Oh yeah it’s three not five!! lol

Comment by jetara

So Jonae pretty much said what I was going to say in a more eloquent manner.

I was going to just add “They get me….and I can be me.” I won’t feel ashamed for doing a praise break every now and again.. because they get me. I won’t feel like I need to scale back on showing how much I love God… because they don’t hide it on their end either. The ability to be your true self without the fear of being looked upon as crazy when you start to talk about your beliefs. There is something to be said about that level of comfort IMHO.

Comment by Krystle

I don’t have to petenf to be somethingi’m not with a woman of God you know?Noone can understand a Godly man except a Godly woman.I understand why the bible talks about not being unequally yolked in 2 corinthians 6:14-7:1.The world doesn’t understand us and it’s a great thing to meet someone that does in the church.Sex does complicate things though honestly it really does.

Comment by Rick

I’m going to touch on this subject on my blog as well. So be sure and check it out.

Comment by Trabell

I indeed agree…particularly Sex “before marriage” oftentimes complicates any relationship. The reason for that is the fact that every time we sleep with someone who we are not married to, we share our souls with them…also considered soul ties. And there can be a sense of attachment or disconnection when we sleep with them. This is why we shall become one when we are “married.” When dating Christians its about more than sex. Christians will seek God as their guide in connecting them to the right person, as well as getting to know that person. Sex before marriage is dangerous…I am speaking from experience and I have now vowed to wait on God to send the right person to seek me.

Comment by Maranda

I read both articles and know how you feel. I was raised in the church and I am a Christian. Dating another Christian is a plus for me in that, they can help me maintain my relationship with Christ and hold me accountable. We can support each other in our walk. That is something that non-Christian people don’t always understand the importance of. Also a lot of times it easier to take it slow, in a sexual sense, because they understand faith perspective as well as the person’s desire to know someone and to have something more concrete then “I like you, you like me….let’s do it” mentality.

Comment by Kirsten

I enjoyed BOTH articles, Stuart. I praise the Lord for a man of VALOR such as yourself who is not afraid to discuss such sensitive topics with the masses on behalf of God …I thank you. Bless you.

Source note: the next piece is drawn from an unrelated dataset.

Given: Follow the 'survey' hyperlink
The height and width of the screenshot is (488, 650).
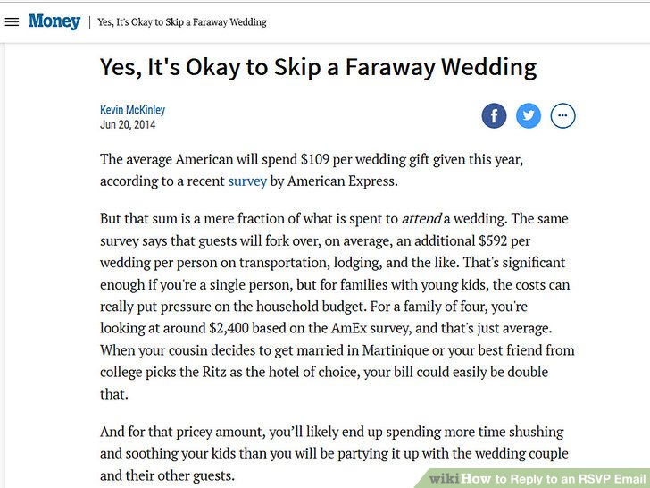Looking at the screenshot, I should click(x=247, y=181).
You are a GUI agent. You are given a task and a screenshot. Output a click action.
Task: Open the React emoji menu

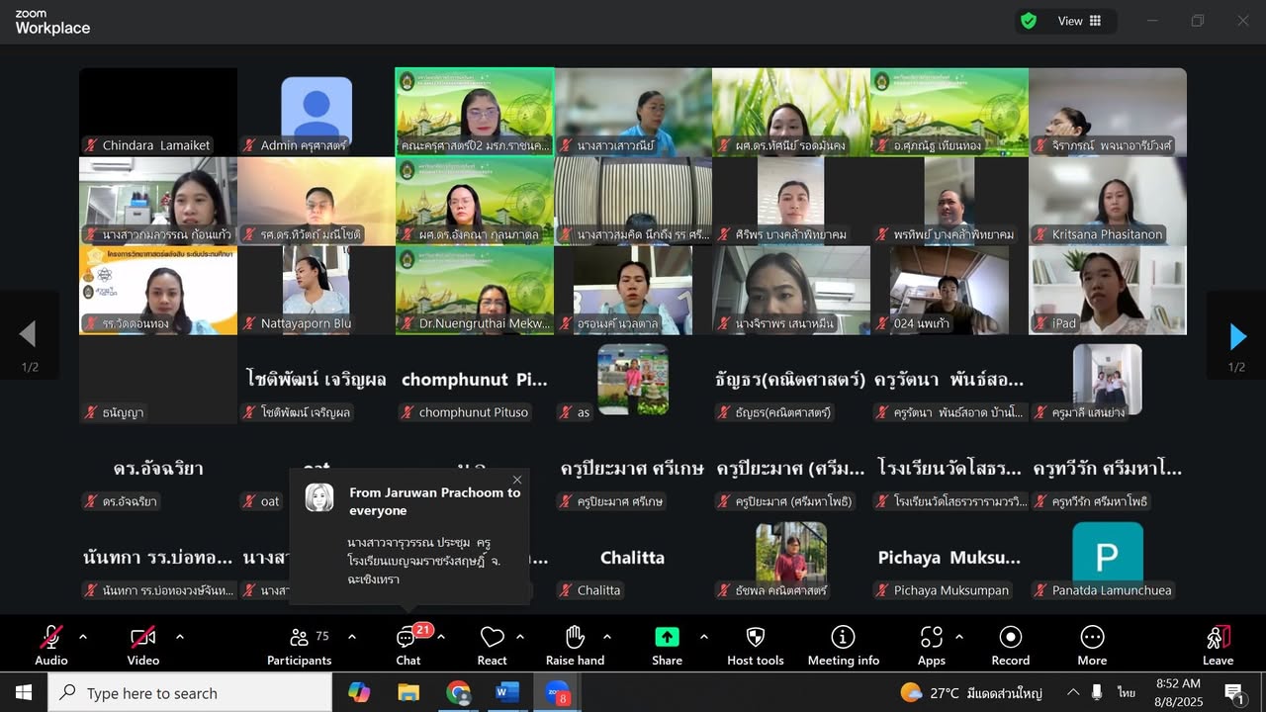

Sis. Jonae: THANK YOU you took the words right out of my mouth! I think as Christians we sometimes believe that we have to be FAAAAAR LEFT or FAAAAAR RIGHT not “balanced” and this is an unhealthy way to walk out our faith whether in dating/relating, work, or just life in general. As Stuart so often promotes in many of his articles SEEK BALANCE PEOPLE OF GOD…AND BE TRUE TO GOD AND THEN TO YOURSELF. If we are to be TRUE to God and to what HIS word says than we can weed out alot of foolishness we put ourselves through needlessly. The bible says that light and darkness do not mix PERIOD! So if you wish to pursue someone that is worldly don’t be upset when you try to do some missionary dating/converting and they don’t budge…your intentions were not true to God’s word. Once we line up our intentions and actions (in dating and in life overall) OH THE WAY IS SO MUCH EASIER! Less drama, more glory for HIS kingdom, and I am speaking from experience, halleluia! This is not to say the CHRISTIAN walk is an easy one for at times it can be so very challenging to go against the grain of this world or as the bible says to take the NARROW PATH but the benefits and Godly favor to follow are unmatched…so I say be encouraged to myself and to all of us who are dating GOD’S way…and dating FELLOW CHRISTIANS who believe and actually walk out their faith in a way that is comparable to our own walk…God is faithful and HE will bless that union abundantly…wait I say on the Lord for someone you feel EQUALLY CONNECTED (THAT’S WHAT YOKED MEANS) TO…

Stuart I am praying for you as you allow the Lord to pour HIS words into your heart and soul and you continue to write about topics that others may avoid…I will keep you posted on my blog also…I just launched it no content yet working on it…blessings.